Endonuclease G is a mitochondria-localized nuclease involved in caspase-independent apoptosis. Binding energy from the molecular docking toward Endonuclease G ranged from ‒5.1 to ‒8.9 kcal/mol. Rutin exhibited the strongest binding (‒8.9 kcal/mol), surpassing dasatinib. Rutin established multiple hydrogen bonds with ASN128, ALA97, and ARG106, alongside extensive hydrophobic contacts (PHE71, ALA101, ALA102). These interactions highlight rutin’s ability to anchor deeply into the EndoG binding pocket; otherwise, the pattern differs from dasatinib. Tanshinone, curcumin, and quercetin also demonstrated high affinities around ‒7.7 kcal/mol. The three with substantial binding stability and overlapping residue interactions with the reference drug emerge as a promising natural ligand of Endonuclease G-mediated apoptosis.

Caspase-8

Caspase-8 is a critical initiator caspase involved in the extrinsic apoptosis signalling pathway. Molecular docking results against the caspase-8 receptor resulted in binding energies ranging from ‒5.6 to ‒7.5 kcal/mol. Rutin exhibited the strongest binding affinity, followed by tanshinone, both of which have similar binding energy to Dasatinib. Chlorogenic acid, quercetin, and Curcumin also demonstrated favorable interactions toward caspase-8. The key residues in the caspase eight protein that bind to ligands are ILE347, HIS326, HIS324, TYR323, and PHE287. Compared with Dasatinib, rutin and tanshinone demonstrated nearly equivalent binding energies, suggesting their potential as potent natural caspase-8 modulators. While moderately strong, Curcumin displayed multiple hydrogen bonds and hydrophobic interactions overlapping with residues bound by Dasatinib (ILE347, PHE287, and HIS326), indicating a similar inhibitory mechanism despite a slightly weaker docking score.

Caspase-9

Caspase-9 is a crucial initiator in the intrinsic apoptotic pathway, activated via the apoptosome complex. It showed binding energies ranging from ‒5.1 to ‒7.3 kcal/mol, with tanshinone (‒7.3 kcal/mol) and rutin (‒7.0 kcal/mol) exhibiting the highest binding energy. Chlorogenic acid (‒6.7 kcal/mol) and curcumin (‒6.6 kcal/mol) showed similar binding energy with the reference drug dasatinib (‒6.8 kcal/mol). Comparative analysis demonstrated that tanshinone and rutin had stronger binding energies than dasatinib, which appear to be promising ligands for caspase-9 activation, supporting the role of natural antioxidants in promoting mitochondrial apoptosis. The residues commonly binding to ligands are PHE351, CYS287, HIS237, ARG180, and THR179.

Caspase-3

Caspase-3 is a critical executioner caspase responsible for the final stages of apoptosis. The molecular docking results showed binding energies ranged from ‒4.8 to ‒7.9 kcal/mol, with tanshinone (‒7.9 kcal/mol) and rutin (‒7.6 kcal/mol) exhibiting similar binding energies with dasatinib. Quercetin (‒6.9 kcal/mol), kaempferol (‒6.5 kcal/mol), and curcumin (‒6.2 kcal/mol) showed moderate binding energy, indicating favorable interaction with caspase-3. The commonly similar residues that bind caspase 3 to ligands are PHE256, ARG207, TRP206, TYR204, and CYS163.

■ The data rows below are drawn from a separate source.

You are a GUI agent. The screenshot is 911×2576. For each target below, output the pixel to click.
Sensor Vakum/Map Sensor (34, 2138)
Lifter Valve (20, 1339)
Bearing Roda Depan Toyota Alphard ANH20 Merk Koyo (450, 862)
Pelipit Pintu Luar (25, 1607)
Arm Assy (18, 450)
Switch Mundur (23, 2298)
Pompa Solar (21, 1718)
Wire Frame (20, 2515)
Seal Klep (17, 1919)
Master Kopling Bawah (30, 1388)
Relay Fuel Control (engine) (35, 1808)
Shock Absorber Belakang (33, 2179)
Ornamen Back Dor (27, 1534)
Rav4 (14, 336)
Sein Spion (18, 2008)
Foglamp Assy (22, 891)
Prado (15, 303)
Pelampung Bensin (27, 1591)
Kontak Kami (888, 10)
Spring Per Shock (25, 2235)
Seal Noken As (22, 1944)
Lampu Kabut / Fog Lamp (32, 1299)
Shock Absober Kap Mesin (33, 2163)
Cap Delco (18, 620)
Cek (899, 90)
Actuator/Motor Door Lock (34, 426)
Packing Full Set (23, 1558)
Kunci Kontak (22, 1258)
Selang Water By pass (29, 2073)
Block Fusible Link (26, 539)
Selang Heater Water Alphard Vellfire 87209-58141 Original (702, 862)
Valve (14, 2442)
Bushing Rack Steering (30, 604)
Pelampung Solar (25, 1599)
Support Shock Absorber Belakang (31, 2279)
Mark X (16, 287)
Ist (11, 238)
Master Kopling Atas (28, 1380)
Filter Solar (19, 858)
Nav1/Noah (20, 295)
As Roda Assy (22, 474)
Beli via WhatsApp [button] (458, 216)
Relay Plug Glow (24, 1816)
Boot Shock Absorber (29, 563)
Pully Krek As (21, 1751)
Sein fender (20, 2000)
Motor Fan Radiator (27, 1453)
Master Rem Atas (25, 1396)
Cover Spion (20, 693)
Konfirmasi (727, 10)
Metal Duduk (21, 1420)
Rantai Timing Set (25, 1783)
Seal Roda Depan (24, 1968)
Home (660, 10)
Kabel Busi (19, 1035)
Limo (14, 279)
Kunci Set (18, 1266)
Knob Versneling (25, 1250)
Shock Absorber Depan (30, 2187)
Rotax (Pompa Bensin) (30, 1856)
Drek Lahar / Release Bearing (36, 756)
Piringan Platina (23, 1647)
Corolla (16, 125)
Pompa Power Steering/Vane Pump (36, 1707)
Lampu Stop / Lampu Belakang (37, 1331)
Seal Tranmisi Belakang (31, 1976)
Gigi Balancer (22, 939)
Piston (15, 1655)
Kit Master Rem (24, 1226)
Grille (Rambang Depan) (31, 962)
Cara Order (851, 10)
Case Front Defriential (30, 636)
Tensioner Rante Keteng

Candidate evaluation in apoptotic pathways

Among the tested antioxidants, chlorogenic acid demonstrated relatively strong binding affinities with apoptosis-regulating proteins, underlining its potential as a modulator of apoptotic signaling. Lipinskiʼs evaluation showed hydrogen bond donor (nHD) parameter violation, which may limit its oral absorption and permeability [32]. Despite this, ADMET analysis indicated only two unfavorable pharmacokinetic scores, while toxicity profiling suggested no major safety concerns. This positions chlorogenic acid as a viable candidate for further exploration, especially if supported by formulation strategies aimed at improving its bioavailability. In order to mitigate this pharmacokinetic limitations, formulation approaches such as phospholipid-based nanophytovesicles, phytosome complexes, liposomal carriers, and chitosan nanoparticles have been shown to enhance chlorogenic acidʼs lipid solubility, intestinal permeability, and systemic exposure [51].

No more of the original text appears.